Mariana Montini y Pablo Procopio
El miércoles pasado, el protagonista de
"Padre Coraje"
debió ser internado por un cólico renal. Lo que parecía un problema menor,
con el correr de las horas, terminó en intervención quirúrgica. El
tratamiento que siguió. Las horas de angustia junto a su mujer, Isabel
Macedo. El recuerdo inevitable del cáncer superado. El cariño de sus fans.
Y de cómo la ficción se volvió realidad: el galán de más rating de la
televisión, como el padre Juan, sintió que debía entregarse a Dios.
-¿Qué
te pasa que tenés esa cara?
-No sé, me agarró de repente. Es un dolor acá en la
espalda, acá atrás, ¿ves? Ahí, en el costado izquierdo... Debe ser una
contractura. Ya se me va a pasar...
Facundo Arana prefirió ignorar aquella puntada, hizo todo lo posible para
restarle importancia. Nunca imaginó que el calvario recién empezaba. Nunca
imaginó que ese síntoma sería el primero de los muchos que padecería.
LA INTERNACION. Ese miércoles -21 de julio- tenía su jornada
perfectamente calculada: se despertaría a las seis y media de la mañana,
pondría la pava a calentar para tomarse unos mates junto a su perra Pampa
y partiría hacia los estudios de Pol-ka.
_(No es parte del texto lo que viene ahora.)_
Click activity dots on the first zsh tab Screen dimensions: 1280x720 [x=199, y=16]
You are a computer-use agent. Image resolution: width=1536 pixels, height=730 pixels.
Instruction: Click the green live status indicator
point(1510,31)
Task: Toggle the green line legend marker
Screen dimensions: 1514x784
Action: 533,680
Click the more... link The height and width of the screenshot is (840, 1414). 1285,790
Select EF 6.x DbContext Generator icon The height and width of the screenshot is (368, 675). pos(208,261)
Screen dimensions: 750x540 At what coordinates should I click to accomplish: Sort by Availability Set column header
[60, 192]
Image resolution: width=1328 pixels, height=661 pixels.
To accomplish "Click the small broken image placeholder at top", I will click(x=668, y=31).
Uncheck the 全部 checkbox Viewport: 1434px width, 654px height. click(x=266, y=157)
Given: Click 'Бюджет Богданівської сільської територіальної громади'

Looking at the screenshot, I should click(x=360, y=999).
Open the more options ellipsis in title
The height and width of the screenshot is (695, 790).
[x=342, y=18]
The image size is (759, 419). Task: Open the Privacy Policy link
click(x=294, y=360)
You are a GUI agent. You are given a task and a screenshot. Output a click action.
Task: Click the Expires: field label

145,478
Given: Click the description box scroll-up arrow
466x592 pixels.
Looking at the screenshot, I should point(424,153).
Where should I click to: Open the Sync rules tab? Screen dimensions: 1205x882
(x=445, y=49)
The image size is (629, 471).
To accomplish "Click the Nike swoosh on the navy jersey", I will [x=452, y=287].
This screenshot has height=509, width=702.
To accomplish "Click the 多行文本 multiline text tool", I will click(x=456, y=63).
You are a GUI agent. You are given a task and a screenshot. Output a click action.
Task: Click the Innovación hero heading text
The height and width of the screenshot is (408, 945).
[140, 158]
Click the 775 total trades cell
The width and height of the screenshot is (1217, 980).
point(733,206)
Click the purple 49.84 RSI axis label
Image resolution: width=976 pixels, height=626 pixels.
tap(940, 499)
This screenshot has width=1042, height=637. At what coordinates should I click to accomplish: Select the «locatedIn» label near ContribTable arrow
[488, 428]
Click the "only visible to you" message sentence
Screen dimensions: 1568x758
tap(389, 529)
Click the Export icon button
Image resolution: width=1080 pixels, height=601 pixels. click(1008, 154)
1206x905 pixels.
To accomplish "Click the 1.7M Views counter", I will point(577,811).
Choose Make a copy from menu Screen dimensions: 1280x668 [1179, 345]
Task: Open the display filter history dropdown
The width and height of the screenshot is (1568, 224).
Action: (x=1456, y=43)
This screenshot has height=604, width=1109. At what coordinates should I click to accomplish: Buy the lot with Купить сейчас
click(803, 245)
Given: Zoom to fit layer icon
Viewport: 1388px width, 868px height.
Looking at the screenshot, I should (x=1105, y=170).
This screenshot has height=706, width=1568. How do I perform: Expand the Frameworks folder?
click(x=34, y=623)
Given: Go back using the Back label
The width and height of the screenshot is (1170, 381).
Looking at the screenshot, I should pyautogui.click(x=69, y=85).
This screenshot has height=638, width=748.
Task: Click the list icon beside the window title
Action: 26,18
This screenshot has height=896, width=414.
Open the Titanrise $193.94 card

A las 7.30 de la mañana
comenzaría a grabar las primeras escenas de "Padre Coraje", la novela de
Canal 13 que lo tiene de protagonista. Después, a las 18, llegarían los
chicos de CQC para filmar un especial que iría al aire en el programa de
Mario Pergolini. Por último, antes de regresar a casa para reencontrarse
con su mujer, Isabel Macedo, pasaría por el gimnasio -la rutina obligada
de todos los días- para hacer algo de fierros antes de la cena.
Sus planes se abortaron a las 20.30, no bien terminó de cumplir su promesa
con "los hombres de negro". Las conjeturas de Arana fracasaron
cuando, al dolor de espalda se le sumó un fuerte malestar estomacal y
quedó encorvado de dolor en medio de su camarín.
-Che, esto es más que una contractura -advirtió Marcelo Rey, su
representante, y no dudó en llamar a emergencias médicas del CEMIC para
que lo revisara un profesional.
-Me
atrevería a prediagnosticar un cálculo renal. Para más seguridad, va a
tener que hacerse unos estudios -aconsejó el enviado de emergencias.
Antes de las nueve de la noche, sin gym ni cena, entraba en ambulancia a
la guardia del CEMIC de Barrio Norte, ubicado sobre la avenida Las Heras
al 2900. Isabel, su pareja desde hace ocho veranos y Javier Ureta Sáenz
Peña -su médico de cabecera desde los 17 años- ya estaban ahí. Menos de
una hora más tarde, la ecografía lo había confirmado: era un cólico renal,
"una piedra" (4 milímetros por 2 de diámetro), como lo llaman en la
jerga médica.
LA ANGUSTIA DE SUS FANS. Tras los análisis, Ureta dio su propio
dictamen: "Facu, acá hay dos opciones: una, intervenir con una
operación endoscópica que es muy sencilla, ya que tarda a lo sumo unos
veinte minutos; o bien darte unos sedantes muy fuertes para calmar el
dolor y esperar a que elimines la piedra naturalmente". Arana no lo
dudó: optó por los calmantes y esperar para expulsar el cálculo. Suero
mediante, así pasó la noche del miércoles, todo el jueves y viernes.